From: Guangguan Wang <guangguan.wang@linux.alibaba.com>
To: Alexandra Winter <wintera@linux.ibm.com>,
Halil Pasic <pasic@linux.ibm.com>,
Paolo Abeni <pabeni@redhat.com>
Cc: wenjia@linux.ibm.com, jaka@linux.ibm.com, PASIC@de.ibm.com,
alibuda@linux.alibaba.com, tonylu@linux.alibaba.com,
guwen@linux.alibaba.com, davem@davemloft.net,
edumazet@google.com, kuba@kernel.org, horms@kernel.org,
linux-rdma@vger.kernel.org, linux-s390@vger.kernel.org,
netdev@vger.kernel.org, linux-kernel@vger.kernel.org
Subject: Re: [PATCH net] net/smc: use the correct ndev to find pnetid by pnetid table
Date: Fri, 10 Jan 2025 14:39:01 +0800 [thread overview]
Message-ID: <68059840-3aed-44e5-ac6e-9b1cabca392d@linux.alibaba.com> (raw)
In-Reply-To: <3ff078e0-150d-41ba-b705-a8e0365f0370@linux.ibm.com>
On 2025/1/9 00:00, Alexandra Winter wrote:
>
>
> On 07.01.25 20:32, Halil Pasic wrote:
>> On Tue, 7 Jan 2025 09:44:30 +0100
>> Paolo Abeni <pabeni@redhat.com> wrote:
>>
>>> On 12/27/24 5:04 AM, Guangguan Wang wrote:
> ...
>>>> The command 'smc_pnet -a -I <ethx> <pnetid>' will add <pnetid>
>>>> to the pnetid table and will attach the <pnetid> to net device
>>>> whose name is <ethx>. But When do SMCR by <ethx>, in function
>>>> smc_pnet_find_roce_by_pnetid, it will use <ethx>'s base ndev's
>>>> pnetid to match rdma device, not <ethx>'s pnetid. The asymmetric
>>>> use of the pnetid seems weird. Sometimes it is difficult to know
>>>> the hierarchy of net device what may make it difficult to configure
>>>> the pnetid and to use the pnetid. Looking into the history of
>>>> commit, it was the commit 890a2cb4a966 ("net/smc: rework pnet table")

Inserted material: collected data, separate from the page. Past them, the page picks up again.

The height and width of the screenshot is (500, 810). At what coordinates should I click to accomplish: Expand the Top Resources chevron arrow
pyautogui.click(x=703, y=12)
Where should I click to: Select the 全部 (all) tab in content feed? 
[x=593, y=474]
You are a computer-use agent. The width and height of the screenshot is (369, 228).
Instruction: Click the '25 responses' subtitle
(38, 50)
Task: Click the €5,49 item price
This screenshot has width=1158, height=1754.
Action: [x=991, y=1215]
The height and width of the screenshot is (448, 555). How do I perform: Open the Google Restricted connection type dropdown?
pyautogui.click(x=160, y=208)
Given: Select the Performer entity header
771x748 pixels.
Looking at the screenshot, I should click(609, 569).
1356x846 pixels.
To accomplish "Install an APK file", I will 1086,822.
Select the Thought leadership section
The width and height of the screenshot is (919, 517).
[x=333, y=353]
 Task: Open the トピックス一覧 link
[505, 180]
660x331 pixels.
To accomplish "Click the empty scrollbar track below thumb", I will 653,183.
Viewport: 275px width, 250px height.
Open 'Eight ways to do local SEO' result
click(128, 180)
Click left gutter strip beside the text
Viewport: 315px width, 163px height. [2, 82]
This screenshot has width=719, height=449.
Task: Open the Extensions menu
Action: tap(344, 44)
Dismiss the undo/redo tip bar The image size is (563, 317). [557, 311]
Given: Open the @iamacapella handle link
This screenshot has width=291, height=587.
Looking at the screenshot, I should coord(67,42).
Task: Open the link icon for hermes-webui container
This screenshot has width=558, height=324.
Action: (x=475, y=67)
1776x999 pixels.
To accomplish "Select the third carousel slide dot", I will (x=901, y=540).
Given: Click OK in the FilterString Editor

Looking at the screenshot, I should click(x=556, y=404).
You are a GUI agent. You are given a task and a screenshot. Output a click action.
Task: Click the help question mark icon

>>>> that changes the ndev from the <ethx> to the <ethx>'s base ndev
>>>> when finding pnetid by pnetid table. It seems a mistake.
>>>>
>>>> This patch changes the ndev back to the <ethx> when finding pnetid
>>>> by pnetid table.
>>>>
>>>> Fixes: 890a2cb4a966 ("net/smc: rework pnet table")
>>>> Signed-off-by: Guangguan Wang <guangguan.wang@linux.alibaba.com>
>>>
>>> If I read correctly, this will break existing applications using the
>>> lookup schema introduced by the blamed commit - which is not very
>>> recent.
>
>
> I agree that this patch may break existing applications or existing
> configuration automation scripts.
>
> ...
>> PNETID stands for "Physical Network Identifier" and the idea is that iff
>> two ports are connected to the same physical network then they should
>> have the same PNETID. And on s390 PNETID can come and often is comming
>> "from the hardware".
> ...
>
>
> HW pnetids (smc_pnetid_by_dev_port()) are only visible at the base netdevice.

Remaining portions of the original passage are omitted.